# Working with data
-------------

In [None]:
import scipy.stats as spst
import numpy as np
import matplotlib.pyplot as plt
import pandas as pd

### Today's Goals:
* Common operations for reading in data
* Descriptions of data
* Presenting data
* Statistical measures

What is data?

What is metadata?

# An example data set
Let's work through some common operations involved with *reading* in and *displaying* data. These files were downloaded from [Kauring data](https://ecat.ga.gov.au/geonetwork/srv/eng/catalog.search#/metadata/70811):


Inside the KauringGravity folder are a few files:
 * A point located [data file](KauringGravity/Kauring%20AG-AGG%20Ground%20Gravity%202009%20AGG%20Area%20Data.dat)
 * a [README](KauringGravity/Kauring%20AG-AGG%20Ground%20Gravity%202009%20AGG%20Area%20Data%20--%20README.txt)
 * A [header file](Lectures/Fundamentals/KauringGravity/Kauring%20AG-AGG%20Ground%20Gravity%202009%20AGG%20Area%20Data.dfn) describing the columns of the data files

You are all likely familiar with using pandas to read in data files, so let's stick with that.

In [None]:
import pandas as pd

In [None]:
data_file_name = 'KauringGravity/Kauring AG-AGG Ground Gravity 2009 AGG Area Data.dat'

In [None]:
pd.read_table(data_file_name)

That did something, there is data there, but likely not in a way we can actually use it...
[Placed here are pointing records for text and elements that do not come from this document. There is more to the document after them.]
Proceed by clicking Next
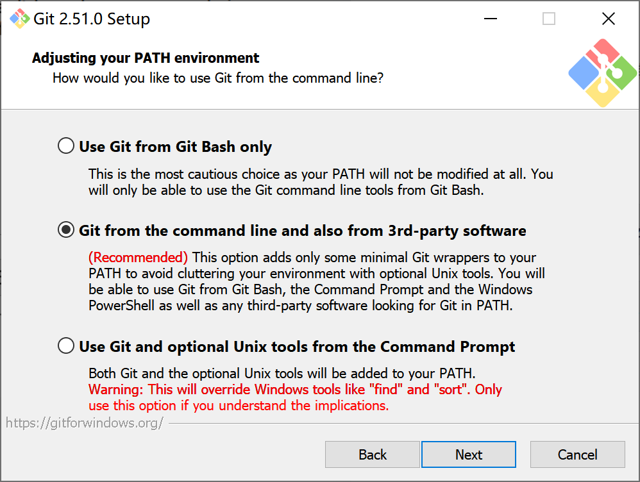This screenshot has width=640, height=482. point(468,454)
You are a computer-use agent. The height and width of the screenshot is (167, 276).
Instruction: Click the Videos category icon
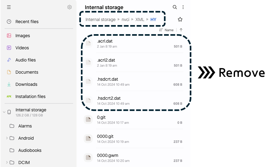(x=9, y=48)
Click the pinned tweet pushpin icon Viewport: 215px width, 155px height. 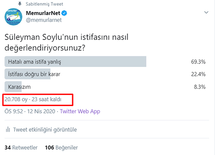click(x=20, y=4)
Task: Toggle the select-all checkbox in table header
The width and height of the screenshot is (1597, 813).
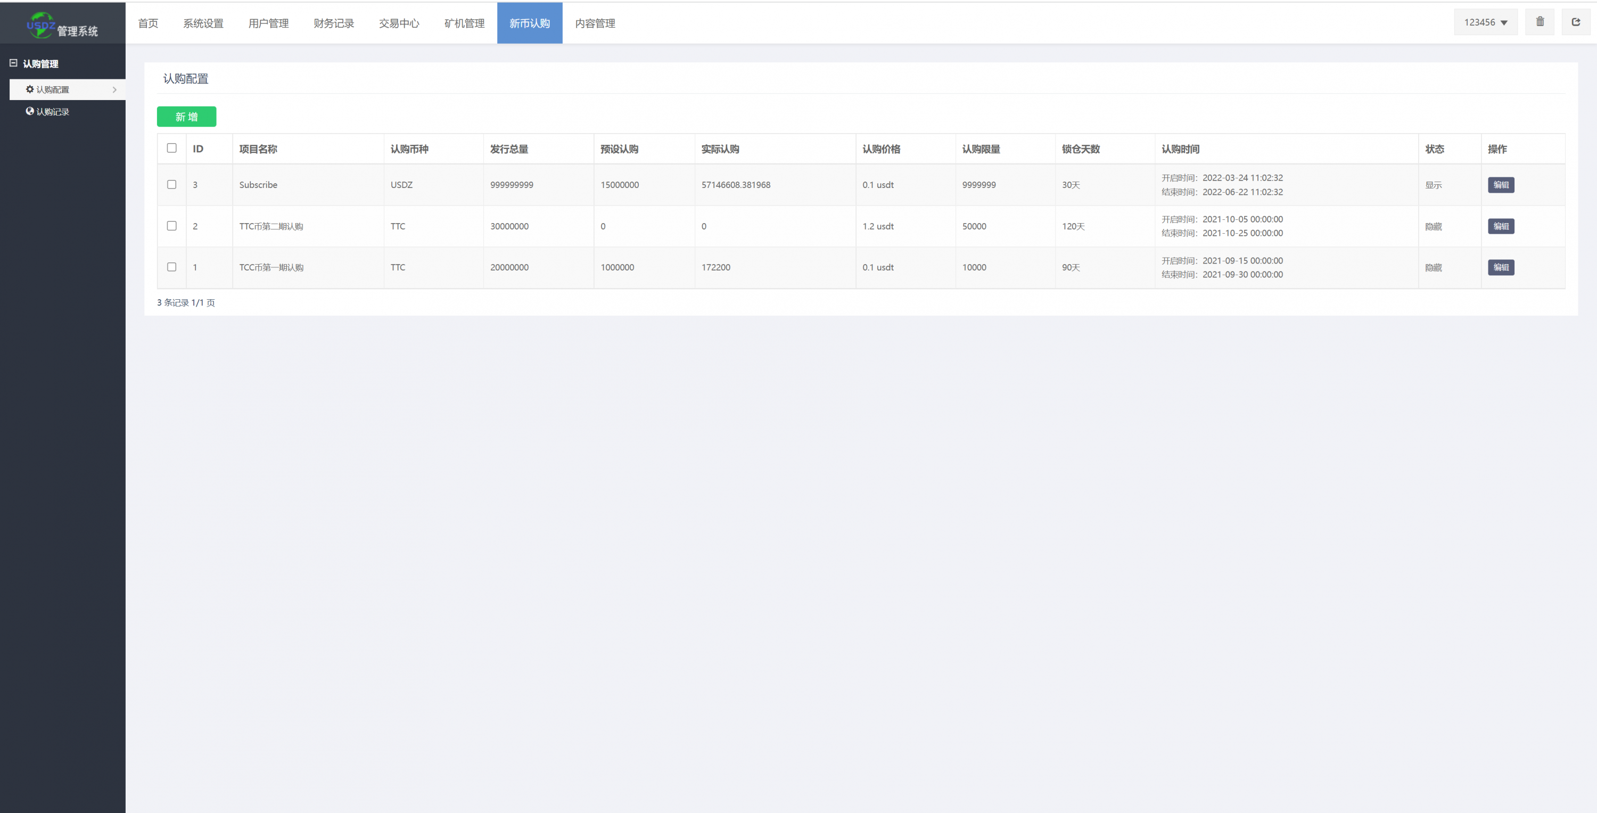Action: 172,148
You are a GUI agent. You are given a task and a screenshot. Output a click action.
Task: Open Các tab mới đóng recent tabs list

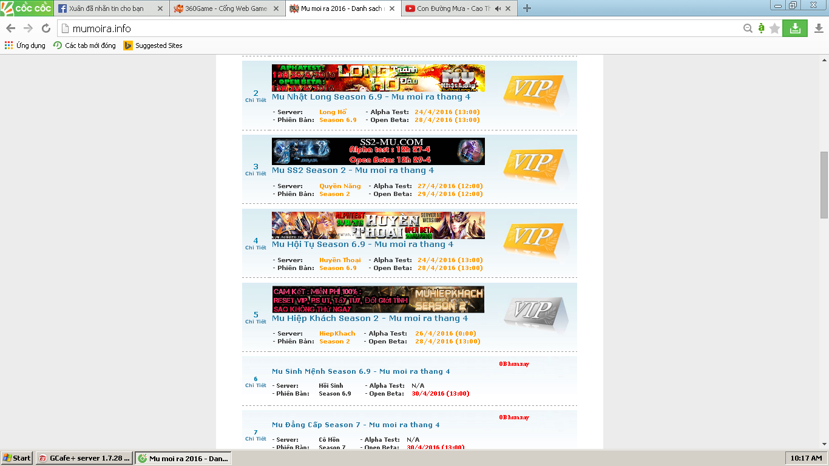pyautogui.click(x=84, y=46)
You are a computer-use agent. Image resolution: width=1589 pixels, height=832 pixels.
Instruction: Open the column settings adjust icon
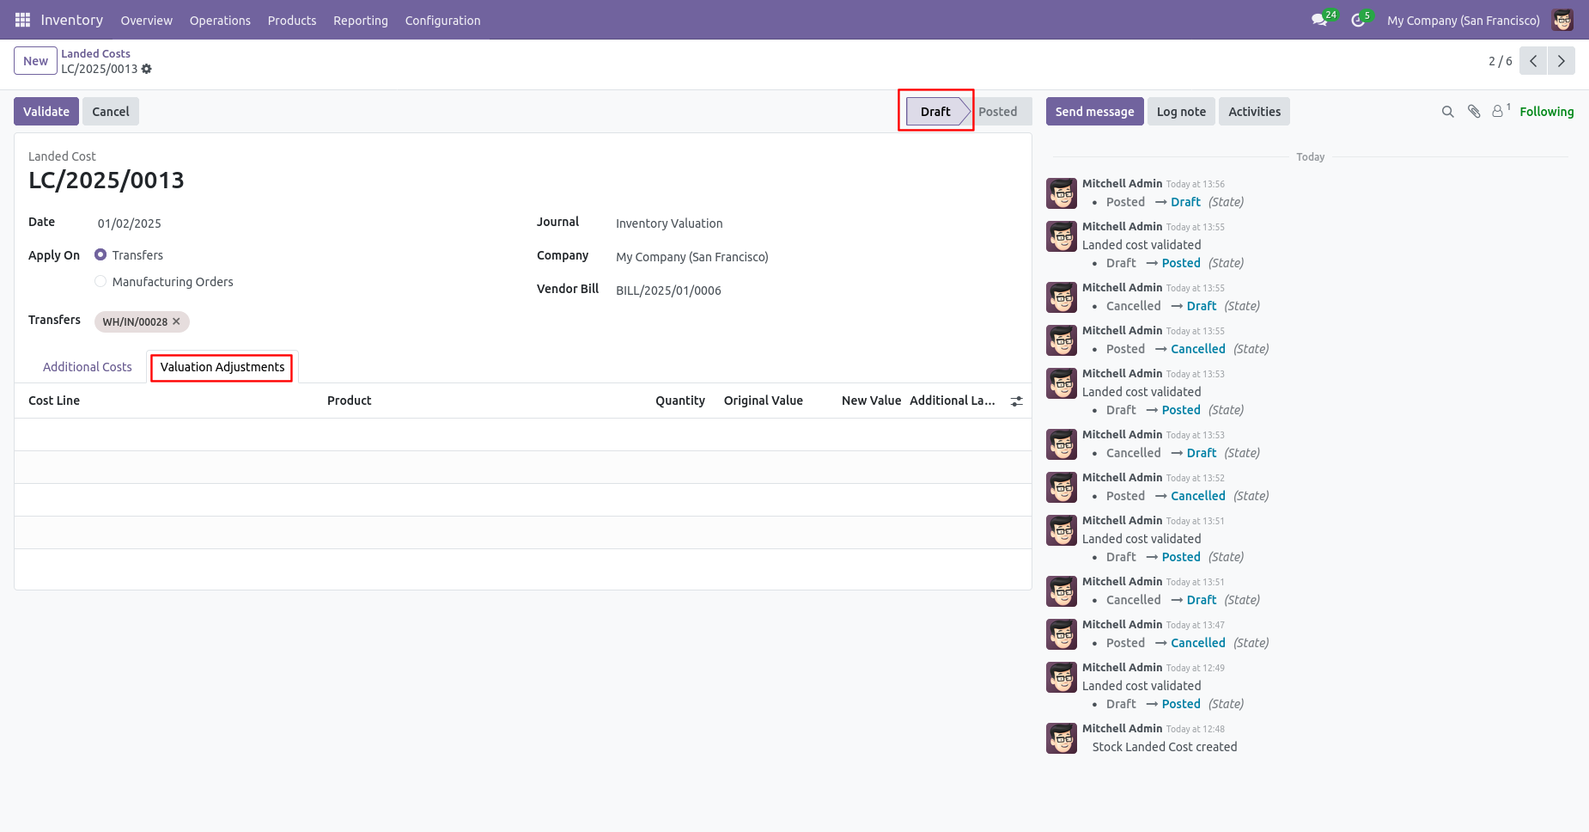[x=1017, y=401]
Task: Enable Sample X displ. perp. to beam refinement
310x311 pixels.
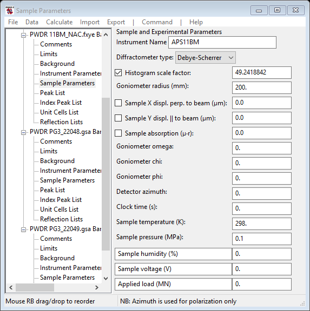Action: [118, 103]
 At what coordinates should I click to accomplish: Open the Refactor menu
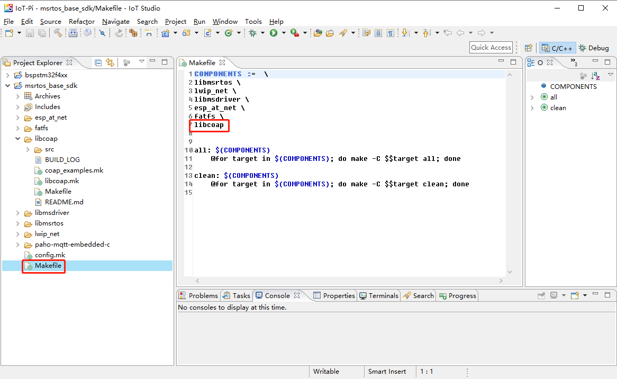coord(81,22)
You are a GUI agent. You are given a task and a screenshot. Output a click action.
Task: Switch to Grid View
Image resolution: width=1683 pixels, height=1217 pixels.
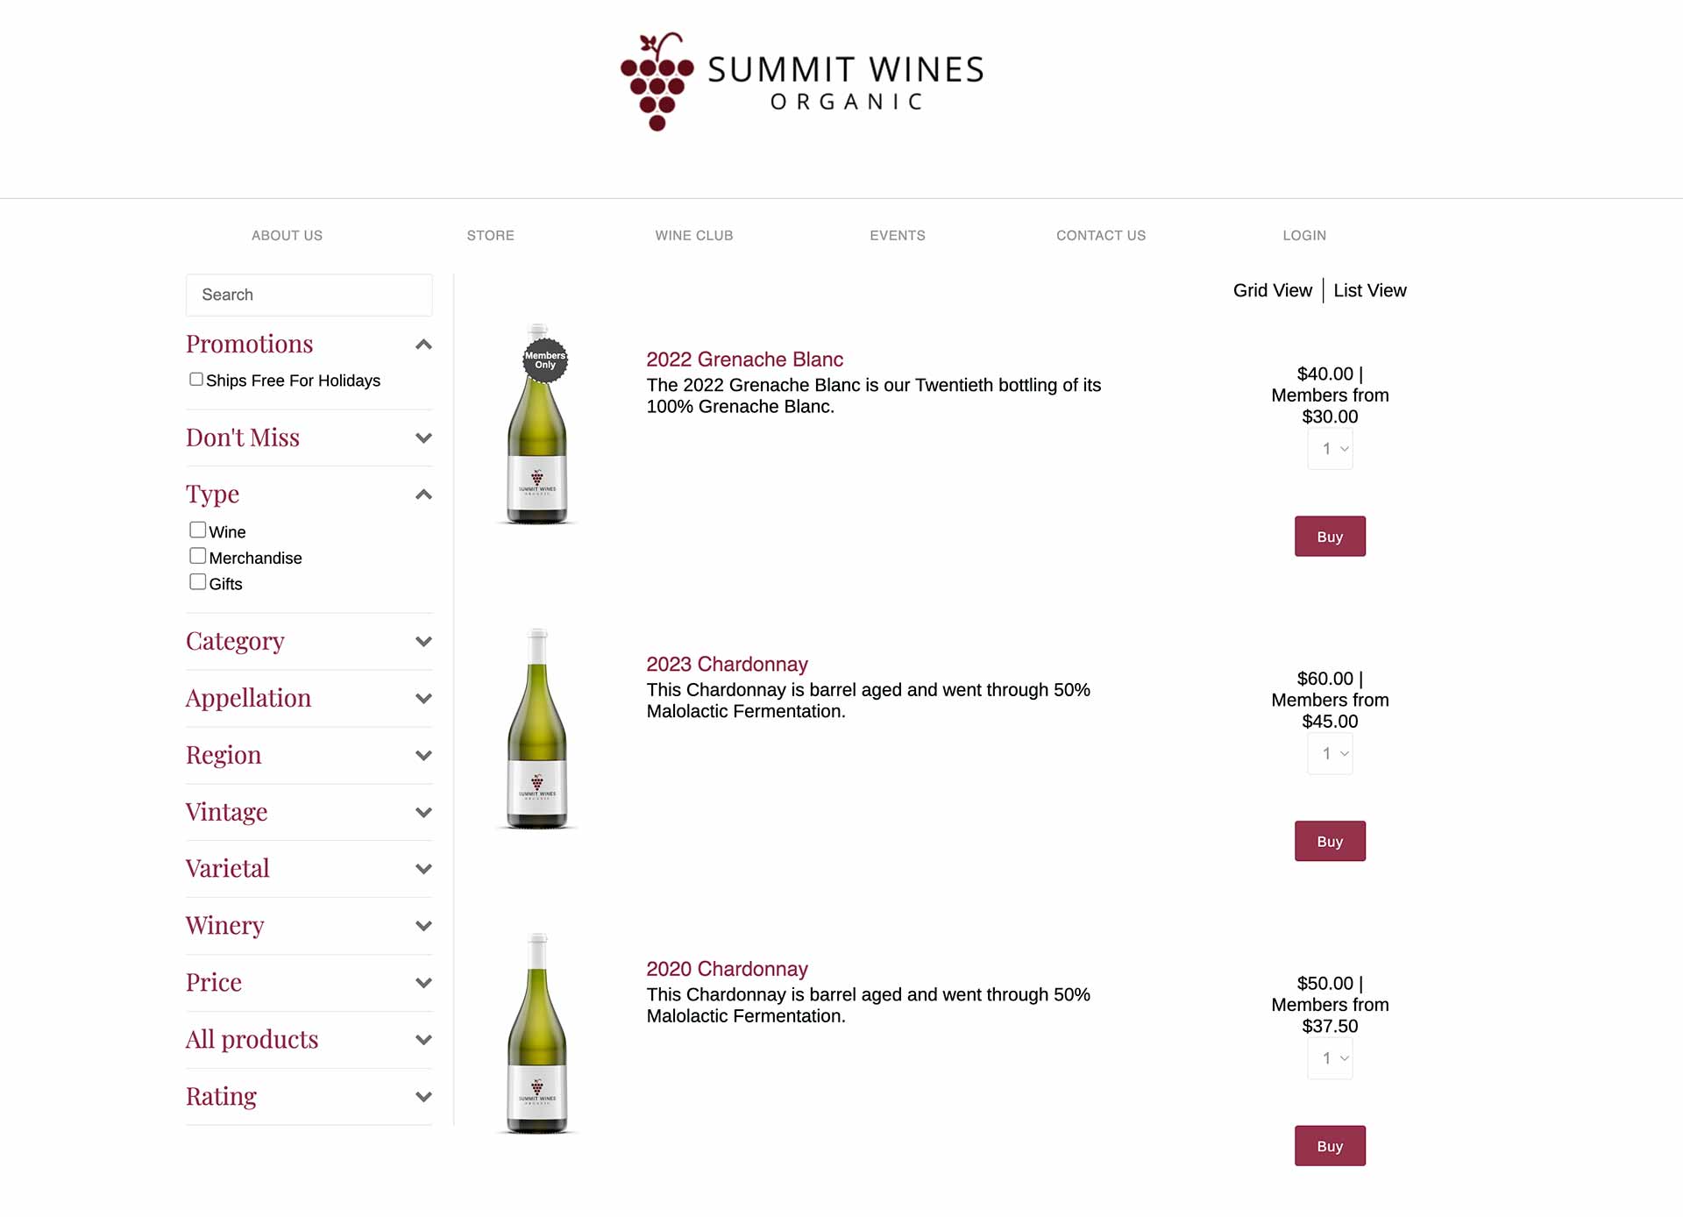pos(1272,290)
Let's give panda's some more information, starting with explicitly telling it the delimiter (separator)

In [None]:
pd.read_table(data_file_name) 

Well that looks better, we have the expected number of columns!

What else is wrong though?

In [None]:
# don't interpret the first line as a header, it is actually data
pd.read_table(data_file_name, sep=r"\s+", header=None)

Now what?

This data is in a completely useable format, but it could be a bit easier if we gave each column an appropriate name...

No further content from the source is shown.